(Short problem) Reproduce the rows below word for word, starting at the first row and ending at the row that contains "point(681,578)", with both of those rows included.

======== Stored records

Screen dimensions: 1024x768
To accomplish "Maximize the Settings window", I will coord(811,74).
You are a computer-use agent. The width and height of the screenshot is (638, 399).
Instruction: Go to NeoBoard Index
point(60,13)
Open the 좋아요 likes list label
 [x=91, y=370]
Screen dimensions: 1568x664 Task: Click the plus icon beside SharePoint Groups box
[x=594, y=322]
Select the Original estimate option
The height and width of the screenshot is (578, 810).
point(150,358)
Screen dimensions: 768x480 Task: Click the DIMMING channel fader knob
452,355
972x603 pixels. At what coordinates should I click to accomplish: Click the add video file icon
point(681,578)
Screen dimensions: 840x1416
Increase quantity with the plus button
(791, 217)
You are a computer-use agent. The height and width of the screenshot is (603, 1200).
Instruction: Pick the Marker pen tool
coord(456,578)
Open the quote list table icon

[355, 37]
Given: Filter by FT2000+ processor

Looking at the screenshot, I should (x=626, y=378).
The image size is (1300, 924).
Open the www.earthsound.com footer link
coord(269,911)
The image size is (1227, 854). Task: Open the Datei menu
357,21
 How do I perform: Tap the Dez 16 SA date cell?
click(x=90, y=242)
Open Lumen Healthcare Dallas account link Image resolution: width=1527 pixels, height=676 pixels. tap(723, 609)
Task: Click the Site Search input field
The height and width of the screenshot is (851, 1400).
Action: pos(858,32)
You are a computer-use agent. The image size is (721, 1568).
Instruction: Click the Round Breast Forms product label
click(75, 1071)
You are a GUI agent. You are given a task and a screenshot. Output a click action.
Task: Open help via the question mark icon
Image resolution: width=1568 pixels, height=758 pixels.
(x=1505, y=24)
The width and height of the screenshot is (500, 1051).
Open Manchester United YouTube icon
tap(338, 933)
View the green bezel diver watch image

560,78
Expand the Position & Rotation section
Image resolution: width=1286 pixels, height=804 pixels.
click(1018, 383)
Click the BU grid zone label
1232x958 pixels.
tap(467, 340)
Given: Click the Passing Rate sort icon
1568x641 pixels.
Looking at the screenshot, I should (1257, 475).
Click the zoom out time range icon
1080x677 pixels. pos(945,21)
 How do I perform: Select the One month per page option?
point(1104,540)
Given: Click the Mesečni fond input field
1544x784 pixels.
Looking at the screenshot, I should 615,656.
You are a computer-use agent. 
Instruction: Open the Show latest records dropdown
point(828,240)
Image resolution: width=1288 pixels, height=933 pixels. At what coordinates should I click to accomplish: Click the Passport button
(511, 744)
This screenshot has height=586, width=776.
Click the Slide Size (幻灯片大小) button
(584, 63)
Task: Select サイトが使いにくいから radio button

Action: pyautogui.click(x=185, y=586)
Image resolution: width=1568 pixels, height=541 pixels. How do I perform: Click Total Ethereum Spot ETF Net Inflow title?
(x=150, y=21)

================

(Answer to this problem)
Screen dimensions: 1024x768
To accomplish "Maximize the Settings window", I will coord(811,74).
You are a computer-use agent. The width and height of the screenshot is (638, 399).
Instruction: Go to NeoBoard Index
point(60,13)
Open the 좋아요 likes list label
 [x=91, y=370]
Screen dimensions: 1568x664 Task: Click the plus icon beside SharePoint Groups box
[x=594, y=322]
Select the Original estimate option
The height and width of the screenshot is (578, 810).
point(150,358)
Screen dimensions: 768x480 Task: Click the DIMMING channel fader knob
452,355
972x603 pixels. At what coordinates should I click to accomplish: Click the add video file icon
point(681,578)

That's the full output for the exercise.